Sir Hugh Myddelton by Cornelis Janssens van Ceulen (1628). The play contains a possible allusion to Myddleton's 1608 scheme to bring clean water to London.

First official record: mentioned in the Stationers' Register entry for the First Folio, on 8 November 1623.
First published: First Folio (1623), as The Tragedy of Coriolanus.
First recorded performance: the earliest known production of the play was a 1681 adaptation by Nahum Tate performed at Drury Lane. Called The Ingratitude of a Commonwealth; or, The Fall of Coriolanus, the play was specifically written to protest the anti-Catholic riots which arose in response to the "Popish Plot" to assassinate Charles II. In 1719, John Dennis adapted the play, again into a political protest piece staged at Drury Lane.
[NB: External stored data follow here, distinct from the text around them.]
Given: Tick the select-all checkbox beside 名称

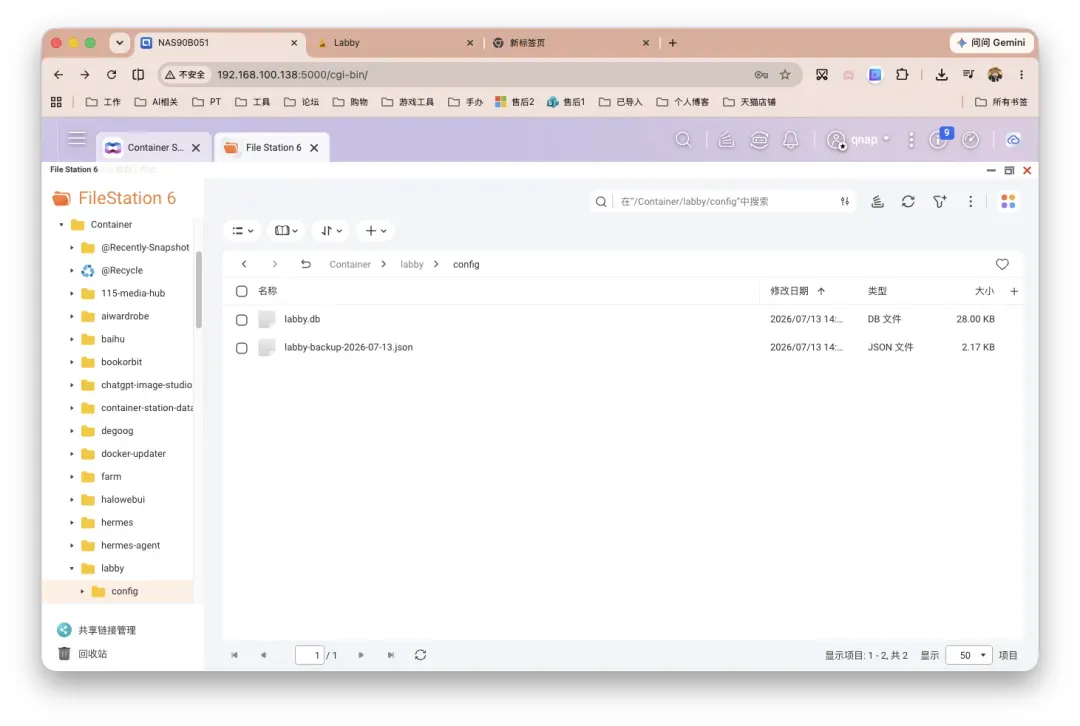Looking at the screenshot, I should [241, 291].
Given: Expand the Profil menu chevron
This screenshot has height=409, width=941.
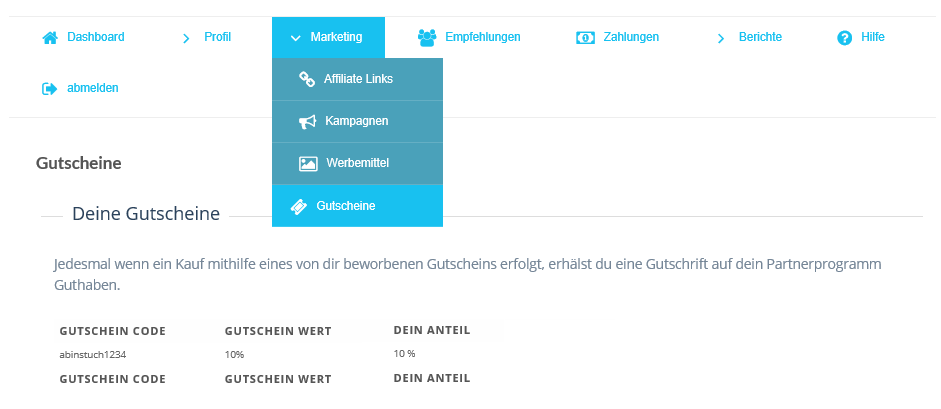Looking at the screenshot, I should pos(186,38).
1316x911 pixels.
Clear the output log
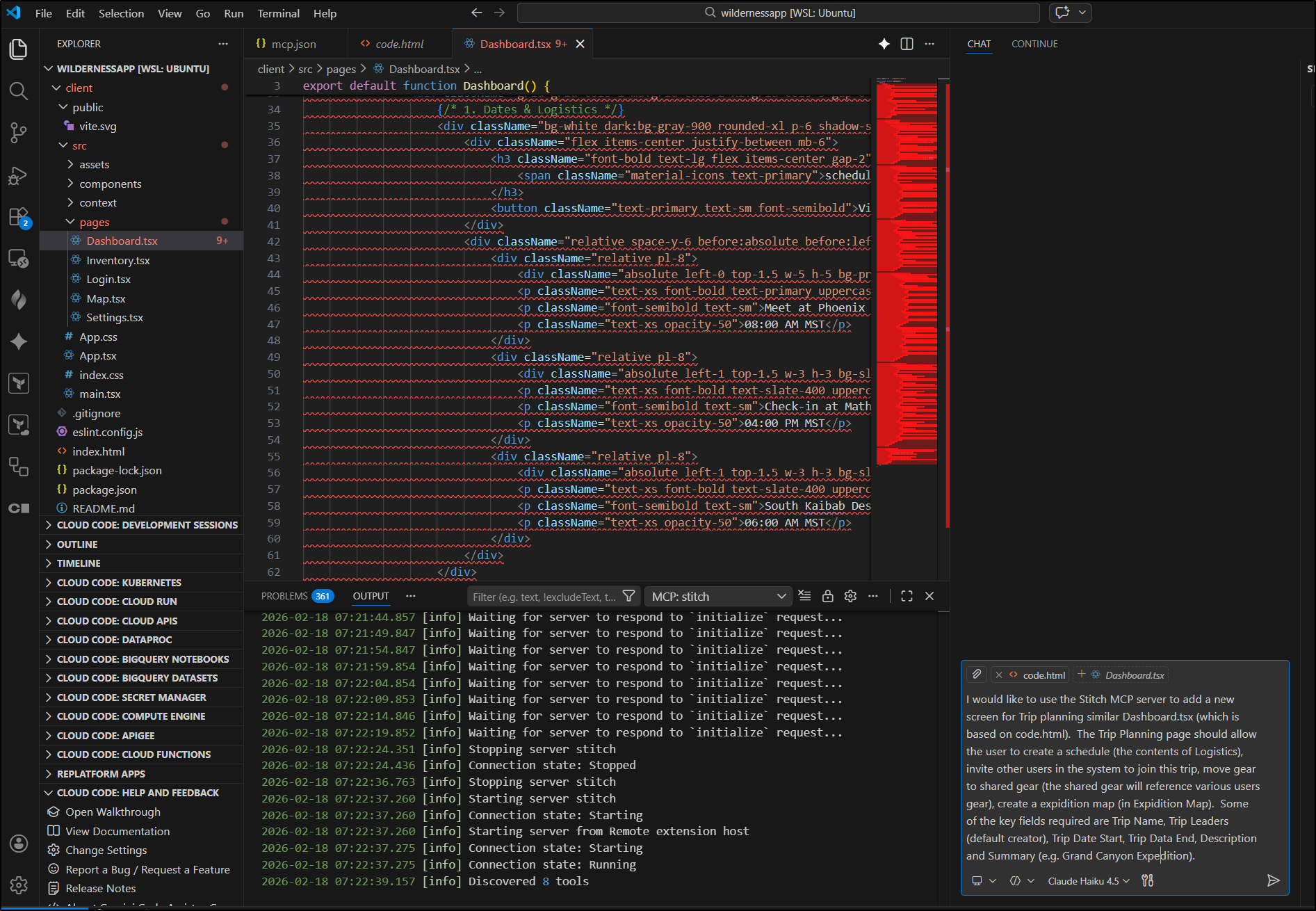click(x=804, y=596)
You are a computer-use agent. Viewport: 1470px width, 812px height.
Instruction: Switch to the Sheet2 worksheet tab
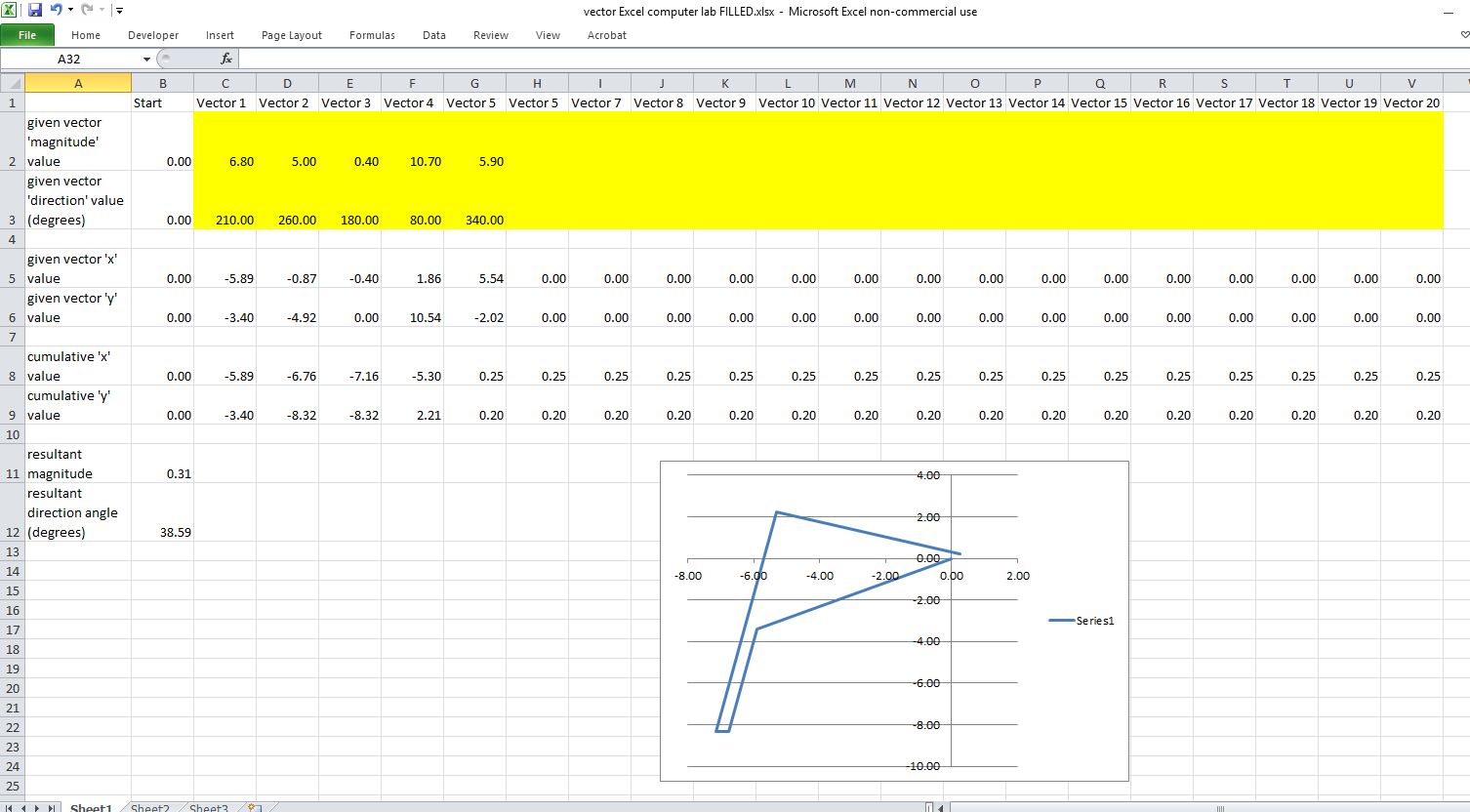tap(150, 807)
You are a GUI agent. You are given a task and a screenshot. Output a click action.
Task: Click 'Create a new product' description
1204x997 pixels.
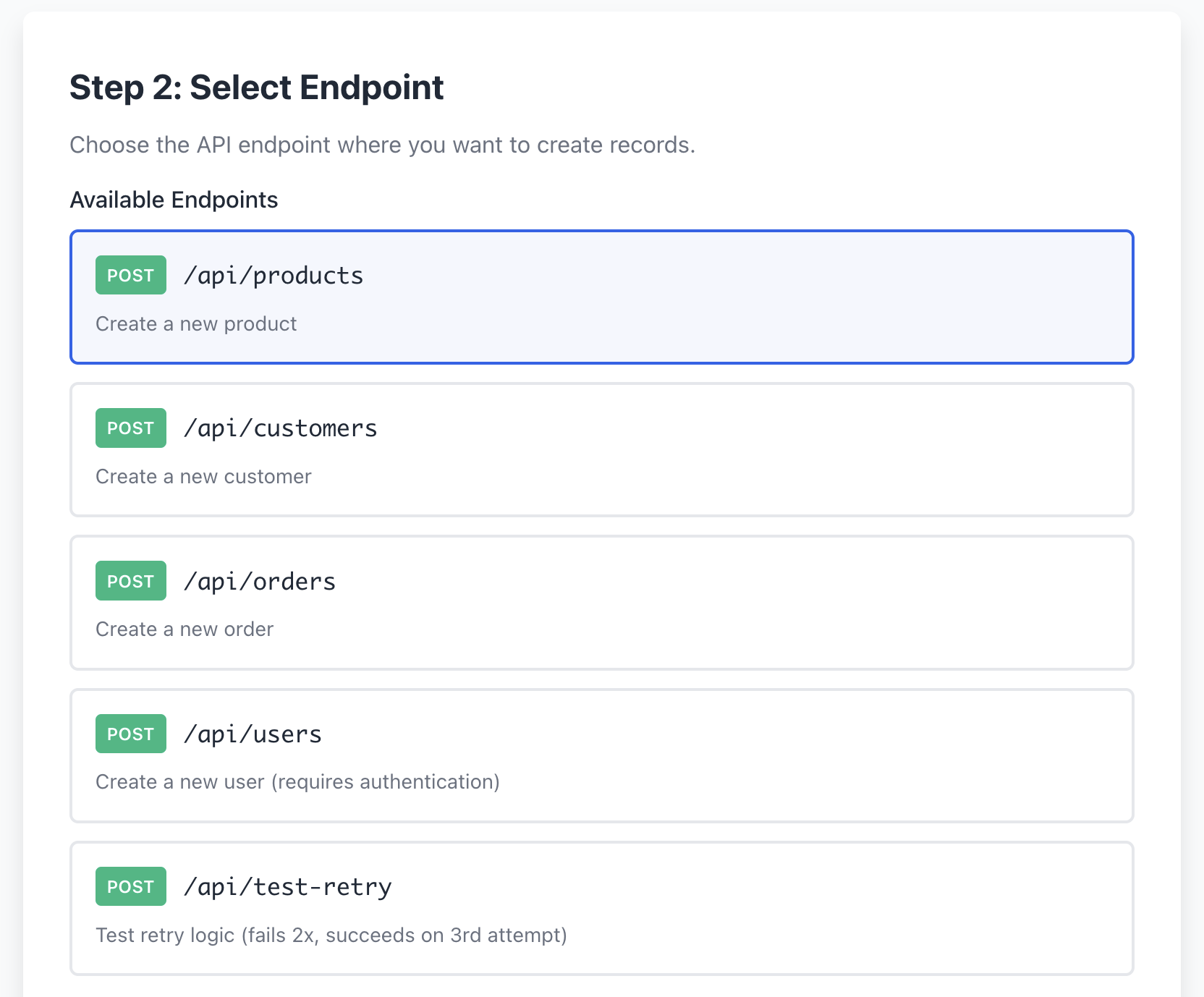click(x=196, y=323)
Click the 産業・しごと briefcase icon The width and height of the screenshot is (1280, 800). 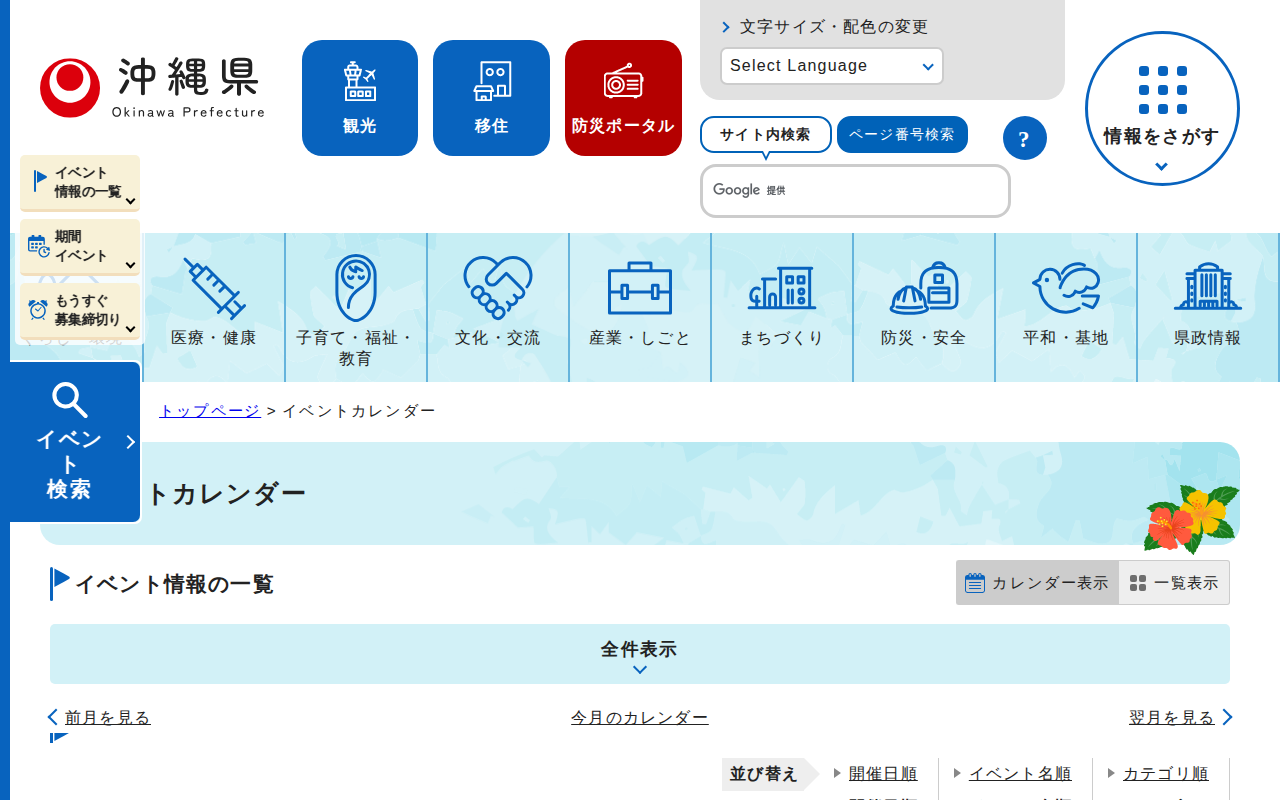[x=639, y=290]
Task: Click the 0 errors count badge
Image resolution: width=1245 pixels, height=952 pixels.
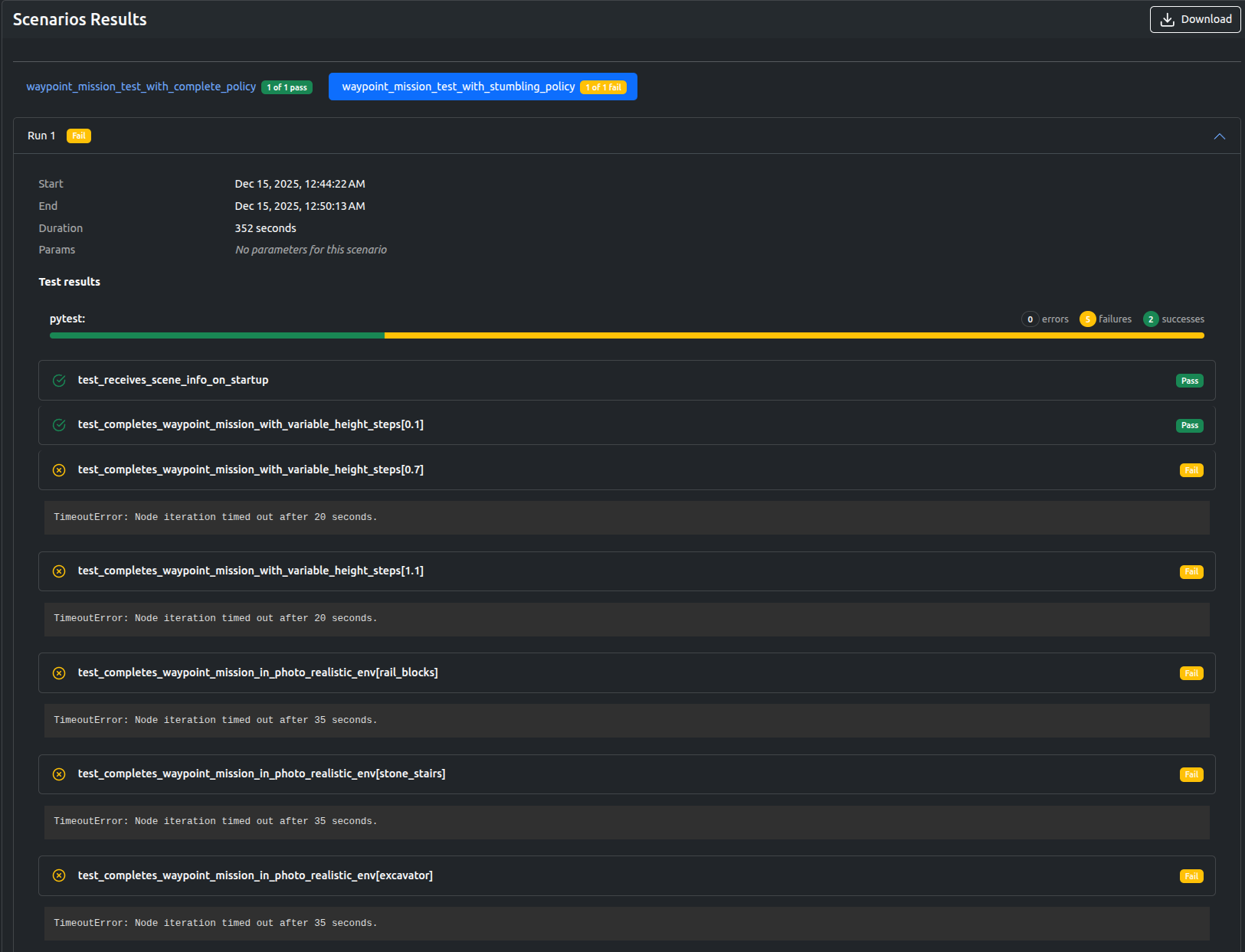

The Invader of His Country; or, The Fatal Resentment was written in response to the Jacobite rising of 1715. More adaptations followed; James Thomson's 1747 version Coriolanus: A Tragedy was performed at Covent Garden in protest against the Jacobite rising of 1745, and Thomas Sheridan's Coriolanus: The Roman Matron, which combined Shakespeare's original with Thomson's version and was performed at Smock Alley in Dublin in 1752. The earliest known production of the straight Shakespearean text was on 11 November 1754, when David Garrick staged an abridged production at Drury Lane.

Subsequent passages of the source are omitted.